21 MAY 2005, Page 19

Sachs and the facts

From Tim Congdon

Sir: I’m not sure what to make of Jeffrey Sachs’s attempted rebuttal of my claim that his book is full of mistakes in history and geography (Letters, 14 May).

He says that I was wrong to say that malaria was ‘coming under control in the final decades of colonial rule’ in sub-Saharan Africa, but in the next sentence concedes that the mortality rate dipped in the relevant period. In fact, British colonial administrations in Asia as well as Africa had a good record in controlling malaria. Sachs protests that he did not put the start of British rule in India as 1600, as I said in my review. I would refer your readers to p.176 of The End of Poverty and leave them to make up their own minds.

In my review I commented that Sachs’s remarks on the lack of navigable rivers in Africa were ‘astonishing’. I stick to that comment. Not only is the Congo a superb inland waterway (with only a relatively short distance between Kinshasa, where the inland waterway now ends, and the sea) but Africa has the Niger, the Gambia, the Senegal, the Zambezi, the Limpopo and others, all with long navigable stretches. Australia has nothing like Africa’s endowment in this respect, but it is many times richer.
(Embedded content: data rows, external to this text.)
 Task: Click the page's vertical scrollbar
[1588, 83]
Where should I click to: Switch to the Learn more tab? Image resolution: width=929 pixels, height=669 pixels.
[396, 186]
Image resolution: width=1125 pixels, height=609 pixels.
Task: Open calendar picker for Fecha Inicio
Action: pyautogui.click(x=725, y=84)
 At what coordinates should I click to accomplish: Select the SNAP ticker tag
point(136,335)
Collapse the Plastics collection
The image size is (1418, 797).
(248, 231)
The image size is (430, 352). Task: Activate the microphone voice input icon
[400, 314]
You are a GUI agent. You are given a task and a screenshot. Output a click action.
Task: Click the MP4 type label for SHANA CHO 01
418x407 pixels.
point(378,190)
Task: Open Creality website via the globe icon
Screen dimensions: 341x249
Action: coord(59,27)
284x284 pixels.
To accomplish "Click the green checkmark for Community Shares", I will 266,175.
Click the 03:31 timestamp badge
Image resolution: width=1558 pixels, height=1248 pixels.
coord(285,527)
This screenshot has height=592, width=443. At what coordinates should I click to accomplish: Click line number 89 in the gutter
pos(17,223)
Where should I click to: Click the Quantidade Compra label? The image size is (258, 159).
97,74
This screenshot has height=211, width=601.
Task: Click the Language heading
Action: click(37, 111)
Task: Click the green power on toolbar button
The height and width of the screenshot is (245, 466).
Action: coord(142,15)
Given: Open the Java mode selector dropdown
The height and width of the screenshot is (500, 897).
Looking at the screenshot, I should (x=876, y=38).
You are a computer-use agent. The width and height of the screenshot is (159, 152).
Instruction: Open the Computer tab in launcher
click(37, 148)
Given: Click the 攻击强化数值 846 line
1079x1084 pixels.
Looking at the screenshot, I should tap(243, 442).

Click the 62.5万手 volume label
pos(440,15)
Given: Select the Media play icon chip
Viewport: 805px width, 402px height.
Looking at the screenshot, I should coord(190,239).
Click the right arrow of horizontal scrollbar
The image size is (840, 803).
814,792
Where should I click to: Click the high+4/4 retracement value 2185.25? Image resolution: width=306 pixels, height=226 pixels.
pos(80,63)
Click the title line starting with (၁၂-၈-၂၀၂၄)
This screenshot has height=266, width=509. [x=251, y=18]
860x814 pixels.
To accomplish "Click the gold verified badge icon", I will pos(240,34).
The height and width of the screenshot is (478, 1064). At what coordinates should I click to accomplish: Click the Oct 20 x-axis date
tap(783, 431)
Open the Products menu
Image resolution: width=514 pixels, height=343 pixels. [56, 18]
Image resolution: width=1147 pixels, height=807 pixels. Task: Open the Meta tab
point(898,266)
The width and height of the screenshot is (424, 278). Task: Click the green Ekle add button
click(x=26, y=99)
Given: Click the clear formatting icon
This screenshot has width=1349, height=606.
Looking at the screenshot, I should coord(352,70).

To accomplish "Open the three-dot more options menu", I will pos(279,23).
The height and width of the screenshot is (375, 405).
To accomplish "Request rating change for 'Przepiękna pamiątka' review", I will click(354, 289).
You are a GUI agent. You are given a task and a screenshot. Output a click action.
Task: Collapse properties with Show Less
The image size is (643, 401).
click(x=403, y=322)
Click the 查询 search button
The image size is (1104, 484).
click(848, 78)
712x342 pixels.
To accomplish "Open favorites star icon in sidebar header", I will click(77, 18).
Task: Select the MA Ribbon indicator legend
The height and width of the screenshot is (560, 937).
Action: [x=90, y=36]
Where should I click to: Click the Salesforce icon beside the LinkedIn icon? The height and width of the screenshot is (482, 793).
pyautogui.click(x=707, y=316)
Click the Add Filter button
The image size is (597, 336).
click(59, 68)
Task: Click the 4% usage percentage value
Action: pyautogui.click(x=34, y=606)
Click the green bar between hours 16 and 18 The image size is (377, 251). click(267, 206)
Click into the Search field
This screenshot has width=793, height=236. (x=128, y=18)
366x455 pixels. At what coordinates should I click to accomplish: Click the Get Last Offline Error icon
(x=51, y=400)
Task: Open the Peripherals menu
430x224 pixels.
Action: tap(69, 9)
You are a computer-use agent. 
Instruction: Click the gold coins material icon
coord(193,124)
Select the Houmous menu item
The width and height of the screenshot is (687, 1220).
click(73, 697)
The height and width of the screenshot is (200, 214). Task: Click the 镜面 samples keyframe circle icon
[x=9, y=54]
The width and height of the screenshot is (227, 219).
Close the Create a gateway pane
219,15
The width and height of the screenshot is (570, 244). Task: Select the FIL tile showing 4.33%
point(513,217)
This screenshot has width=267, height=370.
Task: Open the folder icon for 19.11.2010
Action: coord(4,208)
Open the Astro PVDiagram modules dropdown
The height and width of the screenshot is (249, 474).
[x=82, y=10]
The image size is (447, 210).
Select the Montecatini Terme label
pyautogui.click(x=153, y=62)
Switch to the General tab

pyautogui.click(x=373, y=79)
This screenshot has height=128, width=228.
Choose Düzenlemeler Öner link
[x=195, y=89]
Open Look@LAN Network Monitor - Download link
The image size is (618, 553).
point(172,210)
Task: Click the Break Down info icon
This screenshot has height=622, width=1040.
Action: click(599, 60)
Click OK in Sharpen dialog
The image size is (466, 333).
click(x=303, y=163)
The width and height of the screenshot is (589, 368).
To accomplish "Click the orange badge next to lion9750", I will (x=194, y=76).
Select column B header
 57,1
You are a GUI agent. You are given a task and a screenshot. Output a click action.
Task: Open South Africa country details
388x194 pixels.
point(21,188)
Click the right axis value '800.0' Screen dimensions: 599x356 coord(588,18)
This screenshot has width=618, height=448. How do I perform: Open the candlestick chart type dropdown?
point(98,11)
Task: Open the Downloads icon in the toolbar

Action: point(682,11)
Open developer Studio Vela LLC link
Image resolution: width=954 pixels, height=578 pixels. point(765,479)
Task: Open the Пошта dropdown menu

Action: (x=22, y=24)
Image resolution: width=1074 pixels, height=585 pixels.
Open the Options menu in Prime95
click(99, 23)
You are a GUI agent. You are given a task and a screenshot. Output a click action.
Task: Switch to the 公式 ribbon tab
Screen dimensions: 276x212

I repeat my point. Sorry, Professor Sachs, the problem with sub-Saharan Africa is governance, not geography. There is nothing wrong with distinguished economists writing popular books, particularly when — as in The End of Poverty — they have a strong case to make. But distinguished economists, like the rest of us, should not be sloppy with facts and they should accept well-founded corrections with good grace.